Filmmakers: Arnaud Zajtman and Marlène Rabaud
In 2002, Antoine Vumilia, a political officer in the regime of Laurent Kabila, the president of the Democratic Republic of Congo, was sentenced to life imprisonment for supposed involvement in Kabila's assassination.
Detained in Makala Prison, Kinshasa - considered to be the worst prison in Africa - Antoine endured nine years of dehumanising brutality before managing to escape.
Witness joins Antoine in Brazzaville as he waits for his claim for political asylum in Europe to be accepted and fills in the time by returning to his first love, theatre directing.
Including footage shot secretly inside Makala Prison, this is a disturbing and moving portrait of what it means when your rights are stripped away and you lose everything, including your country.
|Filmmaker's view - by Arnaud Zajtman
Believe it or not, this film was born in a maternity ward in Brussels. I was waiting with my partner Marlène Rabaud, the co-maker of the film, for the imminent birth of our first child when I received the most extraordinary text message from DR Congo. It read: "Today is exit day. I am out." The sender was Antoine Vumilia. After more than eight years in detention, he had escaped from prison.
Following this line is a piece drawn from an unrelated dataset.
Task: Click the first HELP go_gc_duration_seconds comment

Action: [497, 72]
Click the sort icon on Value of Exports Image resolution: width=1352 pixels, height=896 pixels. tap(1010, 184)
I had known Antoine for about four years at this point. Once he had escaped, it was clear that we should make the film that told his story.
I was a Kinshasa-based correspondent for a major news organisation for many years, and Antoine was my source in Makala Prison in Kinshasa - held to be the worst in Africa - where he had been locked up since January 2001. Whether it was to inform me of the transfer of suspected war criminals to the International Criminal Court in The Hague, or to alert me to an extra-judicial execution or a mutiny within Makala's walls, Antoine would always call me, and would always prove reliable.
Antoine was in Makala because he was one of 85 men falsely accused of being implicated in the assassination of President Laurent Désiré Kabila. Our previous film Murder in Kinshasa (click here to watch the film) looked into the assassination, and demonstrated that the men tried and found guilty had nothing to do with the death of the president. But Antoine was the only man, of the 51 who remained in prison, to record his testimony for the film.
I hoped, after the release of Murder in Kinshasa, that public opinion and the voices of diplomats and human rights organisations would exert sufficient pressure to provide the release of the men still behind bars.
After all, miscarriages of justice have sometimes been reversed thanks to the work of journalists and opinion leaders. In 1894, French army captain Alfred Dreyfus, wrongly condemned for treason because he was Jewish, was set free after a major campaign in the French press.
Much more recently in 1991, a handful of prisoners, close to death, were released from the Moroccan secret detention facility in Tazmamart after a book by French writer Gilles Perrault sparked an international outcry.
In DR Congo, however, outspoken journalists and human rights activists are killed. Pressure to reverse gross miscarriages of justice can only come from abroad - and so far in this case, this pressure has failed to build. So far, also, Antoine is the only detainee from the Kabila case to have managed to escape: 50 men remain in a living hell behind bars.
We believe Antoine's story is important because it shows the capacity of a single individual to take his destiny into his own hands and to fight against a system ruled by force.
Antoine's message - expressed through his writing and his theatre work - is simple: what is important and what should be first and foremost respected, by families or by governments, is the individual. All individuals.
He believes that this principle is a condition for the rule of law to become entrenched across Africa. And this is what this film, Antoine: A Journey from Hell, is about.
The views expressed in this article are the author's own and do not necessarily reflect Al Jazeera's editorial policy.